Tuesday, April 15, 2014

Food and the First American Settlers

by Charity Shumway

In his new book, Political Gastronomy: Food and Authority in the English Atlantic World, published in 2012 by the University of Pennsylvania Press, Adelphi College of Arts and Sciences Associate Professor of History Michael LaCombe, Ph.D., focuses on the role of food in encounters between Native Americans and the English settlers in the United States between 1570 and 1640. “That’s the interesting period,” Dr. LaCombe says, laughing. “Once the English get things figured out, things get really boring.”

Among the early settlers’ food-related concerns were what effects, if any, new world foods would have on their health. “They believed in the four humors,” explains Dr. LaCombe. “Blood, phlegm, black bile and yellow bile. Certain foods were believed to have an effect on the balance of the humors, which they thought could make you sick. Cucumbers and tomatoes, for example, were suspicious because they were cold and moist, so many people thought they would make your body cold and moist.” Corn seemed to be of particular concern. “The settlers worried that if they ate this strange New World food, they would become Indian,” Dr. LaCombe says. “There are accounts of English babies born in the New World and families writing back to England noting with surprise and relief that the babies were ‘born white.’”

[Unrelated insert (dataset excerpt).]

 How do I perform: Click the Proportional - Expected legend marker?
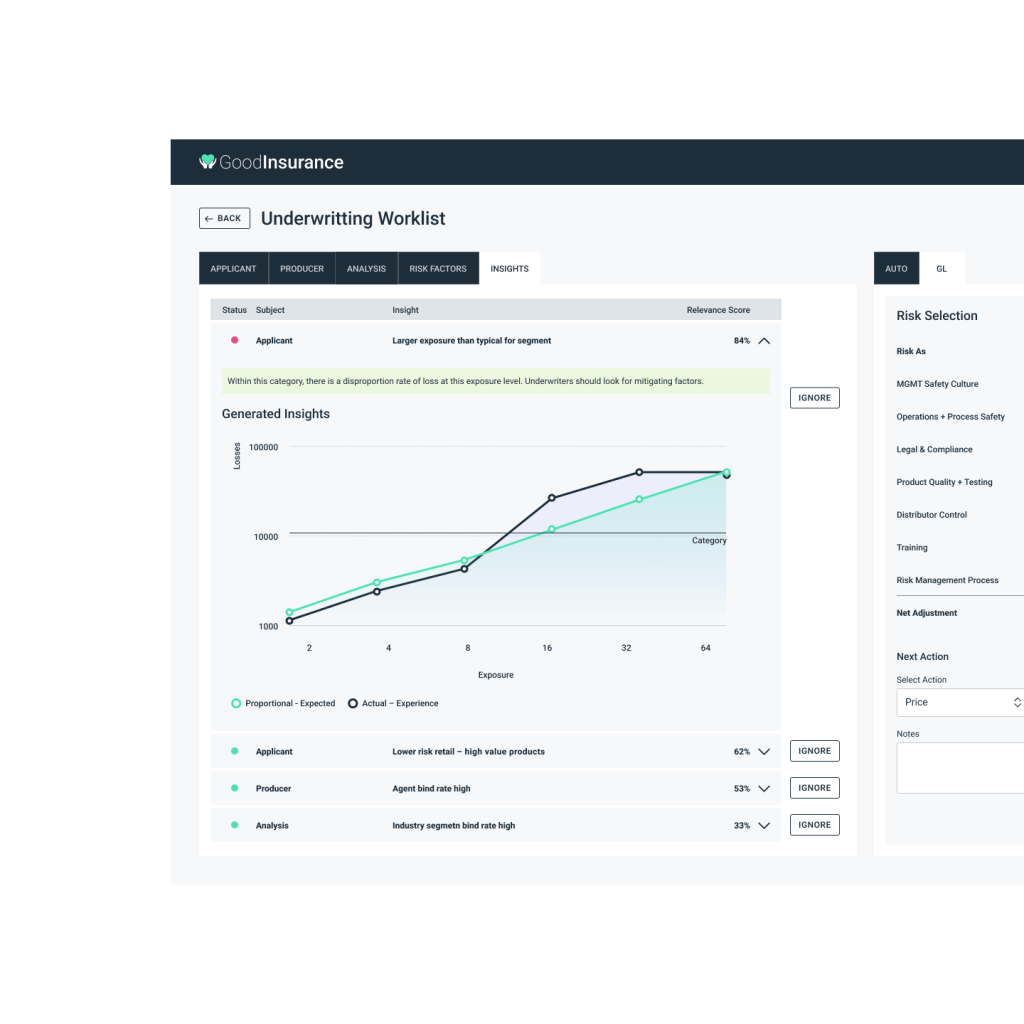coord(236,703)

More than simply investigating the settlers’ experiences with food, Dr. LaCombe’s research looks at the way food established relationships between the English and Native Americans, in particular at shared meals. “I argue that all parties to these meals understood that there were meanings passing back and forth. When you sit down to table with somebody, this is an important occasion and your manners are being scrutinized.”

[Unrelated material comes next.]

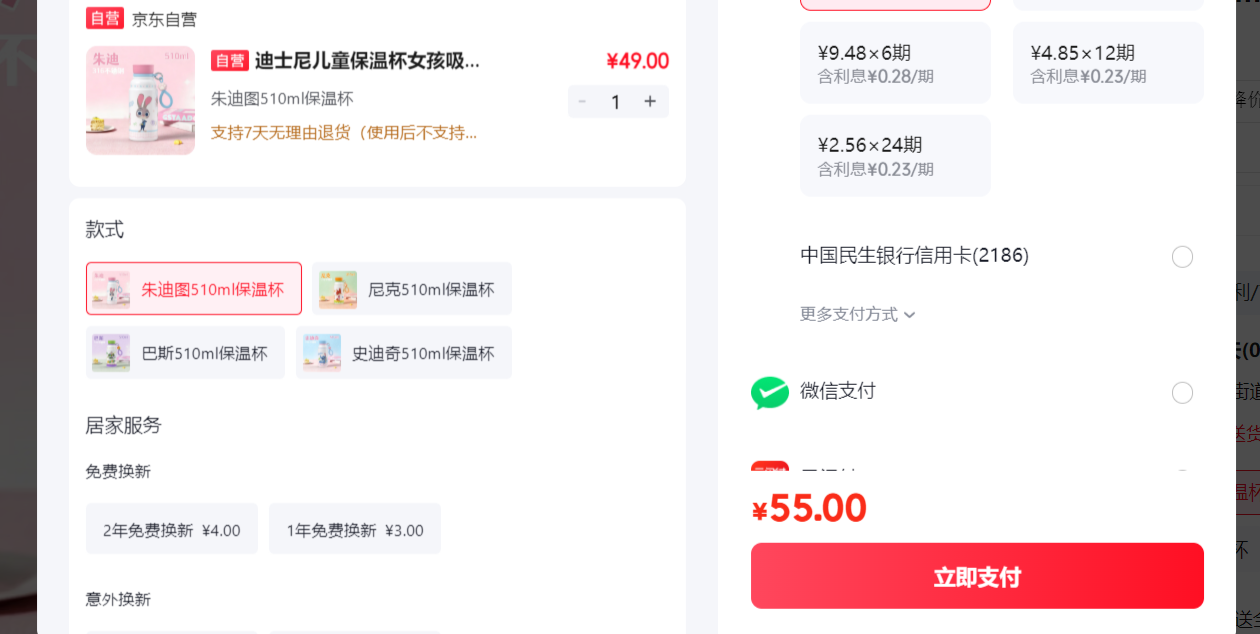Click the WeChat Pay green logo icon
This screenshot has height=634, width=1260.
(x=770, y=392)
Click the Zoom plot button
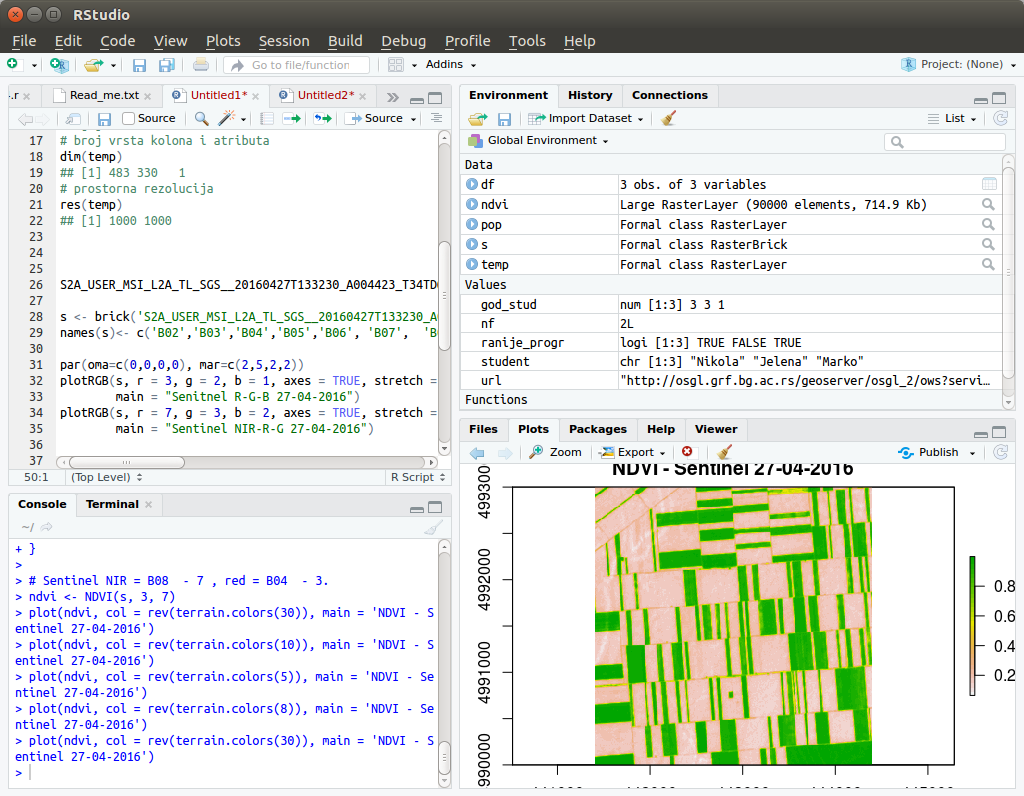The image size is (1024, 796). click(x=556, y=452)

For example, sharing rare or high-status food was often a means of asserting superiority. “There’s a very common reference to a gift of venison at the first Thanksgiving,” Dr. LaCombe says. “With venison and other similar foods, the Native American leaders who arrive at Plymouth are in part trying to convey meaning relating to their own superiority and status.”


This piece appeared in the Erudition 2013 edition.